Today, Scholar Rock announced that the U.S. Food and Drug Administration (FDA) has accepted its Biologics License Application (BLA) for apitegromab, an investigational muscle-targeted treatment that is being developed to provide clinically meaningful improvement in motor function for people living with spinal muscular atrophy (SMA) who are receiving an SMN-targeted treatment. The FDA will review the application under priority review and has assigned a Prescription Drug User Fee Act (PDUFA) target action date of September 22, 2025. The FDA priority review designation conveys that the FDA has determined that if apitegromab is approved, it could offer significant improvement in the safety or effectiveness of treatment of the serious condition of SMA.

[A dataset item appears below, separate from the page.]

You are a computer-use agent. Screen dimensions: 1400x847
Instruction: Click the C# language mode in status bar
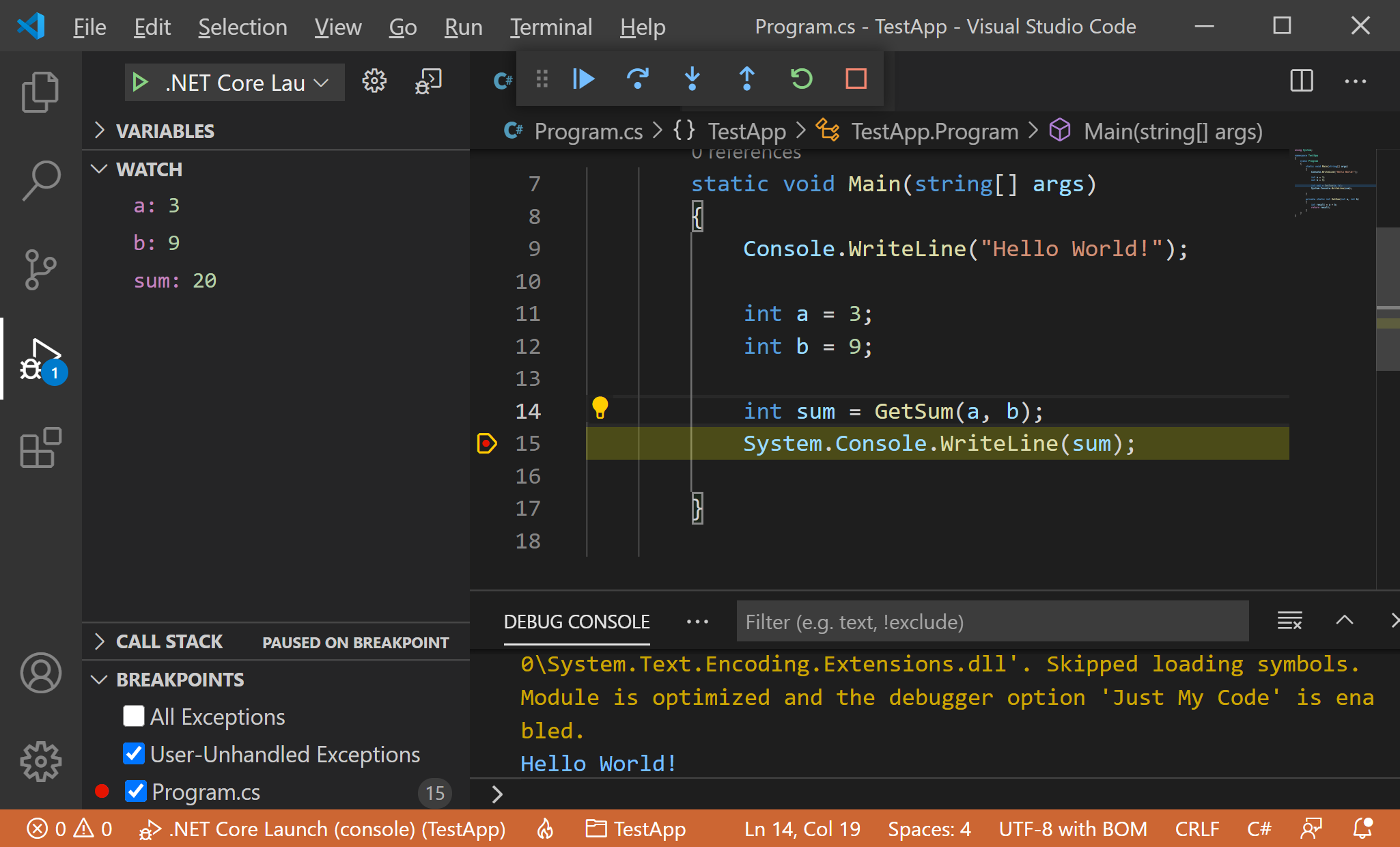[x=1259, y=829]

Apitegromab’s regulatory submissions are based on positive efficacy and safety data from the pivotal Phase 3 SAPPHIRE trial, for which the Company reported positive topline data in October 2024, as well as supportive data from the Phase 2 TOPAZ trial and long-term extension ONYX trial.
Additionally, Scholar Rock recently announced an Expanded Access Program (EAP) in the U.S. for apitegromab for the treatment of eligible patients with SMA. More information can be found about the program here.
Next Steps
In anticipation of potential regulatory approvals, Scholar Rock is planning for a U.S. commercial launch upon approval in 2025, with European launch anticipated in 2026.
Cure SMA will continue to keep the community updated on news as Scholar Rock's application works its way through the FDA priority review process toward potential regulatory approval.